Problems in the way the interviews are used appear as one difficulty with the book. But another is that the study lacks an overarching framework within which the material can be placed. London voices and London lives are certainly compelling but they need to be related to a wider account of the forces influencing urban change. The key element here is the relationship between urbanization and globalization, with the former not just an ‘adjunct to the globalization process but also its primary driving force, stimulating innovation, creativity and economic growth while at the same time intensifying social and economic inequalities and conflict-filled polarization’ (Soja and Kanai, 2008: 54). The interviews bear powerful testimony to this observation, with respondents struggling with the consequences of different types of social and population change. But a conceptual vocabulary is also necessary to make sense of these responses. The ideas associated with globalization and the global city can be seen as a starting point, but from a sociological perspective require significant development.
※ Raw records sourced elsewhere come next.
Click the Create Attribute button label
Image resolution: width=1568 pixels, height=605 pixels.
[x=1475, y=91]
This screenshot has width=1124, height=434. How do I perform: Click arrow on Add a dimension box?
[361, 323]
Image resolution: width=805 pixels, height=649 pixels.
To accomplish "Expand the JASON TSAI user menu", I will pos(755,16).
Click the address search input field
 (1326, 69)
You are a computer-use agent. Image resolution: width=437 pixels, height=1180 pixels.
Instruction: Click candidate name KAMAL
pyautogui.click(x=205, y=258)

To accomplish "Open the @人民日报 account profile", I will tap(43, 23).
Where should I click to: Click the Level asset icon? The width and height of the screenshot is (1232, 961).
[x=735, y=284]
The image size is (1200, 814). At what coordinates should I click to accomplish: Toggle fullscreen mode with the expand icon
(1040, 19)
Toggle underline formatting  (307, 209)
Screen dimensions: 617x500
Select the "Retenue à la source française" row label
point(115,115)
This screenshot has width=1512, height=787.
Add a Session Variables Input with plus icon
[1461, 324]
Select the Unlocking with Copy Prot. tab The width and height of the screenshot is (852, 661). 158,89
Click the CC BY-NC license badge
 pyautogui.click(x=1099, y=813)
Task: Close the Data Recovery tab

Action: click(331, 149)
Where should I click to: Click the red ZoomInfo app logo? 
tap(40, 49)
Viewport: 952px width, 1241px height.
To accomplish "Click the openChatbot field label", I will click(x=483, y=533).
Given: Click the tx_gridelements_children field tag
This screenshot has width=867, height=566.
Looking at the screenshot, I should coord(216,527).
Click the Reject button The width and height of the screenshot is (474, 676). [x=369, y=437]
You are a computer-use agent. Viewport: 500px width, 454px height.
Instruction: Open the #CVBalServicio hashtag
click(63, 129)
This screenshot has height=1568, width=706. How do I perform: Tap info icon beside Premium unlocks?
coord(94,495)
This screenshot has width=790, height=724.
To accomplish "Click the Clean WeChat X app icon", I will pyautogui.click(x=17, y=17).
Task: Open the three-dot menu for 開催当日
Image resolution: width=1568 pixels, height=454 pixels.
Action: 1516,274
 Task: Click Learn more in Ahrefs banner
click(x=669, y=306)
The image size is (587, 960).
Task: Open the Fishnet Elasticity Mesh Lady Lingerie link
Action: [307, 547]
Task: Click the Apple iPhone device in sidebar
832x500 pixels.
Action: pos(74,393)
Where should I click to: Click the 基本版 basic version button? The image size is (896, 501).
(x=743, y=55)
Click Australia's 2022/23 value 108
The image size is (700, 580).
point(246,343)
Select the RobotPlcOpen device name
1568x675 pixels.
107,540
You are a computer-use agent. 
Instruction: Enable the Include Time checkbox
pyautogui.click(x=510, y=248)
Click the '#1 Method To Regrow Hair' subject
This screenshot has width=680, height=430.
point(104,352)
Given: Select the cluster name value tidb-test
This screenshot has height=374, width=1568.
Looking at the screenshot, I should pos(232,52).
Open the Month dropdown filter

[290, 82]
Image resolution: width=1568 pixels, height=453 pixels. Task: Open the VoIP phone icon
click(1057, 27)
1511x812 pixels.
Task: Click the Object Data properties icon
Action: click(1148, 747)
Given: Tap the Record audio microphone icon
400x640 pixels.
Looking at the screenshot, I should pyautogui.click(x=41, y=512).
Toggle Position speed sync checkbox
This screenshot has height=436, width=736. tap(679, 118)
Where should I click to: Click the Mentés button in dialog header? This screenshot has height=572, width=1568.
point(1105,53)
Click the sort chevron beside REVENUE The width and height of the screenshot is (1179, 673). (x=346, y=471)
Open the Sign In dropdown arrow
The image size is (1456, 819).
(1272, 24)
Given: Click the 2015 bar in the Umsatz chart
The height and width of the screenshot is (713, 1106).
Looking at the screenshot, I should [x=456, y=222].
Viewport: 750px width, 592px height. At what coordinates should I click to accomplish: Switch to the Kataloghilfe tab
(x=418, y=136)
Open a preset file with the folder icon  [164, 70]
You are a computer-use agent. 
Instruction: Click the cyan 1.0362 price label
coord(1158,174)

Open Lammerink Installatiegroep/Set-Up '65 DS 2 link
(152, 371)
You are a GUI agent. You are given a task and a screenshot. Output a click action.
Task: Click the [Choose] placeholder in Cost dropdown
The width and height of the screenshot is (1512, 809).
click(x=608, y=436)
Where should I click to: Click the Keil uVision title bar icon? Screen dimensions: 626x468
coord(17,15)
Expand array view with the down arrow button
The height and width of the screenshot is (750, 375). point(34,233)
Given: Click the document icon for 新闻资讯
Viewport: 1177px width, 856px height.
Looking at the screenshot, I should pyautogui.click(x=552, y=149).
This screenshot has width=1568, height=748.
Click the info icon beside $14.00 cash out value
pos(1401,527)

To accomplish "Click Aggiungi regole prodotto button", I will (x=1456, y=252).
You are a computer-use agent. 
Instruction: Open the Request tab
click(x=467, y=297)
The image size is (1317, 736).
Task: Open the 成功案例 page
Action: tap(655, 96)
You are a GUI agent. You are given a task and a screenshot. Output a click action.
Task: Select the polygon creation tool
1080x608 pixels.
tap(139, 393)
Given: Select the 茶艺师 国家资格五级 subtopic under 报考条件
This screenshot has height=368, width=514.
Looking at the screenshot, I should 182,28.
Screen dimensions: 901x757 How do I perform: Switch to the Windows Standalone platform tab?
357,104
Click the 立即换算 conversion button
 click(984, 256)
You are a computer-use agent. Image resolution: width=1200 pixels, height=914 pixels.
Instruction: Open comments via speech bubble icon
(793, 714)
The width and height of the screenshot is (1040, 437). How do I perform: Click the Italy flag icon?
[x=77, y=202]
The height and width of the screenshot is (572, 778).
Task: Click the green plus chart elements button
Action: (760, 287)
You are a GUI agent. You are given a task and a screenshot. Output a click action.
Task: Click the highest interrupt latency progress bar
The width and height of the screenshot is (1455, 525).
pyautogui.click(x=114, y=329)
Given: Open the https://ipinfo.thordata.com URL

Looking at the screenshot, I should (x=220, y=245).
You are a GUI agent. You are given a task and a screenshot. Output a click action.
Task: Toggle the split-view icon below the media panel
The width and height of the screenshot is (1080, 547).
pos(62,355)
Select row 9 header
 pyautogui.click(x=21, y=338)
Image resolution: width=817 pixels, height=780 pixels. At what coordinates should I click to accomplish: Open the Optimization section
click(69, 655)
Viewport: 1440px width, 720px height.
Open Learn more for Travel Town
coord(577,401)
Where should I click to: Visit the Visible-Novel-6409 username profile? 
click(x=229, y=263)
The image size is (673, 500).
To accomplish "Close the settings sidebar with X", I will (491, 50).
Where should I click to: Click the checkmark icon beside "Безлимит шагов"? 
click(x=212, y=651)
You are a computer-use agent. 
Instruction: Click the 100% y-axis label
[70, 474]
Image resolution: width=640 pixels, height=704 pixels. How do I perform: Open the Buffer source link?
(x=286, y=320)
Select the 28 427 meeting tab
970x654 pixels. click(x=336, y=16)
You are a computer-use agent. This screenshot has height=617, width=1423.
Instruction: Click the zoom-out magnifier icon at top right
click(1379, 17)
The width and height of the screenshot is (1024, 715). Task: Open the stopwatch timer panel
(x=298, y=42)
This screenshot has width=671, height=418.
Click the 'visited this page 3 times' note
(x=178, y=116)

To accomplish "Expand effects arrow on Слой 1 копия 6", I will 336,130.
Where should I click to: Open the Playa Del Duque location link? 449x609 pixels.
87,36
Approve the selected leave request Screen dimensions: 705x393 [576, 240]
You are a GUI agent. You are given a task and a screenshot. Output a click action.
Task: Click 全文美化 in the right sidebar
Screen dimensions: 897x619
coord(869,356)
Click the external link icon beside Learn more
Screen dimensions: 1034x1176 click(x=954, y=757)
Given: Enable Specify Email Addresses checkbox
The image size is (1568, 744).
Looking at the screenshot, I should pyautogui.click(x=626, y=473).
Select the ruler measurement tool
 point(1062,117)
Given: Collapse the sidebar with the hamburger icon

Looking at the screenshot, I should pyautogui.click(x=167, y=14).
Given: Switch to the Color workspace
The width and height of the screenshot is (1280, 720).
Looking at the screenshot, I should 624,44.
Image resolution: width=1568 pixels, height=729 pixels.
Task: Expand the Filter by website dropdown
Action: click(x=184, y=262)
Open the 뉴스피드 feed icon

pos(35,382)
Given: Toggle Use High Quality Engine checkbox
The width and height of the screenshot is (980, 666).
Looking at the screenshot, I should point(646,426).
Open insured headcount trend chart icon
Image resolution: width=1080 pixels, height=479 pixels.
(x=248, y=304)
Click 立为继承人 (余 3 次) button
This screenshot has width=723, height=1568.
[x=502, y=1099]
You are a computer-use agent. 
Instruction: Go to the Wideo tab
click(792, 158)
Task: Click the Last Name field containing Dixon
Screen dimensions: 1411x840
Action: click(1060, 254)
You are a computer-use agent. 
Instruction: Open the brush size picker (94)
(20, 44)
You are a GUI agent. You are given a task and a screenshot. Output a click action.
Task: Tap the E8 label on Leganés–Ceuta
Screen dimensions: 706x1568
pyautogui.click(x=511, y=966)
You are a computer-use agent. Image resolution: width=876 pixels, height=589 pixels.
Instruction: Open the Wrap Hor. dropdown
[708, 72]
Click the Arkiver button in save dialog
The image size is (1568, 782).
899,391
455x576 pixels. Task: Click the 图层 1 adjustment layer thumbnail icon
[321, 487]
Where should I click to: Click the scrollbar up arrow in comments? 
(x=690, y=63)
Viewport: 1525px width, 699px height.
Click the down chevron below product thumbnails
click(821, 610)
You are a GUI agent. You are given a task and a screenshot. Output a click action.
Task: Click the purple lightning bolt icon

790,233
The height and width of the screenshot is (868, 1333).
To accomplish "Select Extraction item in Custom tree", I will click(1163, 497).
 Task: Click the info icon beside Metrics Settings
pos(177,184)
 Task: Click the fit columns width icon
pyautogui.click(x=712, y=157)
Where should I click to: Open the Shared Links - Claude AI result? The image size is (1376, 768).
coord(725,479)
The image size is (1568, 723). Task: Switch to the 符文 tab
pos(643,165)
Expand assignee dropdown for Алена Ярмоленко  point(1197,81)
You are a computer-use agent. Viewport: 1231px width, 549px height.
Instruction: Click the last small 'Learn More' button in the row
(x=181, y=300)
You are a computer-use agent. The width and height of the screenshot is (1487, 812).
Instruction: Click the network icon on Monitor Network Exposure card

The interviews in London Lives and London Voices tell us about how people are reacting to changes in their community but we learn little about the new lives and relationships they are building or the connections these have to social and economic institutions –transnational as well as national. The book reminds us, however, of the need to build a new sociology of the city, one that will almost certainly need to have London life and labour as its starting point.